**STATED EXERCISE:**
Copy out word for word the entries below, starting with the line that contains "Remove the SINGLE" and going on through the line that contains "(x=381, y=276)". Include both of those lines and nothing else.

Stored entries

■ ■ ■ ■ ■

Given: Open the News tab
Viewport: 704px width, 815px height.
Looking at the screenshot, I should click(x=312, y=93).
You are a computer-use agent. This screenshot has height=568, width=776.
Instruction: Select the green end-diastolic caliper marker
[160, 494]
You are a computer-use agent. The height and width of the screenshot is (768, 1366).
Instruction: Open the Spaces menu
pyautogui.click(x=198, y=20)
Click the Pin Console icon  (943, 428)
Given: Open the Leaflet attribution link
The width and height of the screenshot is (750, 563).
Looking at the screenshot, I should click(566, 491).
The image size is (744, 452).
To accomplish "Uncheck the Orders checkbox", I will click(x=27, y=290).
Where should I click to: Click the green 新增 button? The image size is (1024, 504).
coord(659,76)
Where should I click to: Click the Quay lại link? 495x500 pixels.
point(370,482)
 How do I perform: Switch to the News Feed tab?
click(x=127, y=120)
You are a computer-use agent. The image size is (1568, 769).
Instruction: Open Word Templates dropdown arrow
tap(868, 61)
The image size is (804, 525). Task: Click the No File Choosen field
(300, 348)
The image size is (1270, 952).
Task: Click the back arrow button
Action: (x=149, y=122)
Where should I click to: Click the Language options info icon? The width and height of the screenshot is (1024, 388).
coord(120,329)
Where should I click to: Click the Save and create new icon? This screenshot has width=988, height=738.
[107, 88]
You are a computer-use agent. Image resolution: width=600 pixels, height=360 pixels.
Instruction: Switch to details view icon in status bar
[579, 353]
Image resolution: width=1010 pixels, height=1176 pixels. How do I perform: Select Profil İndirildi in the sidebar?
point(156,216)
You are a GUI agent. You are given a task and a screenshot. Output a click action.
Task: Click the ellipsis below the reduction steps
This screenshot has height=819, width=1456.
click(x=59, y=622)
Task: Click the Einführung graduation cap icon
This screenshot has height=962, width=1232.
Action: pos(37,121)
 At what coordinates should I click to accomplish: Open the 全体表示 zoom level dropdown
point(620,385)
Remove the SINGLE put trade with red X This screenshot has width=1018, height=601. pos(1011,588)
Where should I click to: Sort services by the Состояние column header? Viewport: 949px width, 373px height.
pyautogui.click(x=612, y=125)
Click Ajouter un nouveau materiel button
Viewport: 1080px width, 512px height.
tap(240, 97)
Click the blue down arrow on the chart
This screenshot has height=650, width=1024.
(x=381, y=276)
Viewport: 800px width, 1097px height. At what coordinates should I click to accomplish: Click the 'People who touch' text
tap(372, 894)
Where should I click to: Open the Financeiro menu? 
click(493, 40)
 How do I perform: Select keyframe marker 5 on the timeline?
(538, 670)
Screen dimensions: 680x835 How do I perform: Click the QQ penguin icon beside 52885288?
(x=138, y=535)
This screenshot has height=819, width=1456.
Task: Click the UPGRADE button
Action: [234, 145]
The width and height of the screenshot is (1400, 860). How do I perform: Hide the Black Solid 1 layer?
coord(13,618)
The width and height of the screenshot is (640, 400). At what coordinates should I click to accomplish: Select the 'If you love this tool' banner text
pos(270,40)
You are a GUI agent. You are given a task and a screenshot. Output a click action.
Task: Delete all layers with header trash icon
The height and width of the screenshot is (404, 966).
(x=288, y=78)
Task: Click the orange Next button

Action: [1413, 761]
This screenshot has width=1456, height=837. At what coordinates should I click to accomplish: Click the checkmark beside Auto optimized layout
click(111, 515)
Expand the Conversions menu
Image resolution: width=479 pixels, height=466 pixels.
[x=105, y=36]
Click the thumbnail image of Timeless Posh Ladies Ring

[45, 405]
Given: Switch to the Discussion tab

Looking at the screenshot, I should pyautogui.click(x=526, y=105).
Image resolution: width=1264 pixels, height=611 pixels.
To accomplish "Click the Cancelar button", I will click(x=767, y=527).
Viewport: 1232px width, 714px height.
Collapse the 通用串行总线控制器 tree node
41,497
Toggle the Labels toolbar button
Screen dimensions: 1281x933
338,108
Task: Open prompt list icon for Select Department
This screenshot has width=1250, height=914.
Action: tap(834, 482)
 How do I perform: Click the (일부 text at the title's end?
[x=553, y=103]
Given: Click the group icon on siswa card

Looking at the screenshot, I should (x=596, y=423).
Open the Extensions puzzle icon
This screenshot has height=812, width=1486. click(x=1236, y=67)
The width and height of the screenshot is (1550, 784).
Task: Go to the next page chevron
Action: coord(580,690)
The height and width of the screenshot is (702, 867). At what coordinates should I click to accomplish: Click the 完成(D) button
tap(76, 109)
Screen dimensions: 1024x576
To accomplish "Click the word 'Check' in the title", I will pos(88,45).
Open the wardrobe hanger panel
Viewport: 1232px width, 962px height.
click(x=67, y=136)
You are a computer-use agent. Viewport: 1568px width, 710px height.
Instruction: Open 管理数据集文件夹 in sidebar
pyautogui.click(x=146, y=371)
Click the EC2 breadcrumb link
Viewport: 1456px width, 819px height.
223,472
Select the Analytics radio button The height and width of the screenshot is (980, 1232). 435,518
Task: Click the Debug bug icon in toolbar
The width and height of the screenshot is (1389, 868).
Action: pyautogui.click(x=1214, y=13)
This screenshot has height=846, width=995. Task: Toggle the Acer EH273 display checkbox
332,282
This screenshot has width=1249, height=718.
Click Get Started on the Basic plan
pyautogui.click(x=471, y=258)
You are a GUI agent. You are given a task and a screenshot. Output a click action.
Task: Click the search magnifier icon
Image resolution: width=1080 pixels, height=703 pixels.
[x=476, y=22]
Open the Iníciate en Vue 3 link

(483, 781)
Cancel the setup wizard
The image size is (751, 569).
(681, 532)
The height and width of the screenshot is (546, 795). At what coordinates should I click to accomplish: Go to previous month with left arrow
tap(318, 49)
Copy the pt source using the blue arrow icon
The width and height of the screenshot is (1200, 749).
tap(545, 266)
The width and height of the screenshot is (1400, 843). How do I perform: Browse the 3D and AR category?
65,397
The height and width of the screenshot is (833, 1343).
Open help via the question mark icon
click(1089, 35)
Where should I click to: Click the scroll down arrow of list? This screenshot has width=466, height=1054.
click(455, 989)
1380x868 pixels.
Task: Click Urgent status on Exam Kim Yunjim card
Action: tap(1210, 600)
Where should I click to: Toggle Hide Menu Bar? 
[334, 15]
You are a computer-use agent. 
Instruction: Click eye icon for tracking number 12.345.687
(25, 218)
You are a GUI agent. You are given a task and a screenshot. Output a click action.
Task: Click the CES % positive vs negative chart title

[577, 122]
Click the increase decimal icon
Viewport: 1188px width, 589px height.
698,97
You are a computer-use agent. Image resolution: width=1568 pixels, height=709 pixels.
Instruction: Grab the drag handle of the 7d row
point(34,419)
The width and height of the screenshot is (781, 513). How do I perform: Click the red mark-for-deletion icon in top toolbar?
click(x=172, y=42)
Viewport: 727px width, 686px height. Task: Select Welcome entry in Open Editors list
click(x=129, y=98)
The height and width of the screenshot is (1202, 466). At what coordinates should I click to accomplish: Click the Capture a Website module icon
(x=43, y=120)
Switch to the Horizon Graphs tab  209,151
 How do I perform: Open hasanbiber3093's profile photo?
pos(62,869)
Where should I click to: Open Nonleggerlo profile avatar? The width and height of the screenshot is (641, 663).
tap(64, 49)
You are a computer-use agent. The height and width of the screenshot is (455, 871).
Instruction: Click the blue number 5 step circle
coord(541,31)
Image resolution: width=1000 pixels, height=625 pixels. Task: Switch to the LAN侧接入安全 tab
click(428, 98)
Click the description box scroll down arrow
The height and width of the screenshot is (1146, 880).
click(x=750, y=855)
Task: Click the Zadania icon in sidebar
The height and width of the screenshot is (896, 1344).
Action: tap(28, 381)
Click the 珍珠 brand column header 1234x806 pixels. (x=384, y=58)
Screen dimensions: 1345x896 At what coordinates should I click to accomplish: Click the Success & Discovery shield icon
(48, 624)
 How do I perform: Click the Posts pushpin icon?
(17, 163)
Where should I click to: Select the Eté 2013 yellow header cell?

■ ■ ■ ■ ■

**RESPONSE TO THIS EXERCISE:**
Remove the SINGLE put trade with red X This screenshot has width=1018, height=601. pos(1011,588)
Where should I click to: Sort services by the Состояние column header? Viewport: 949px width, 373px height.
pyautogui.click(x=612, y=125)
Click Ajouter un nouveau materiel button
Viewport: 1080px width, 512px height.
tap(240, 97)
Click the blue down arrow on the chart
This screenshot has height=650, width=1024.
(x=381, y=276)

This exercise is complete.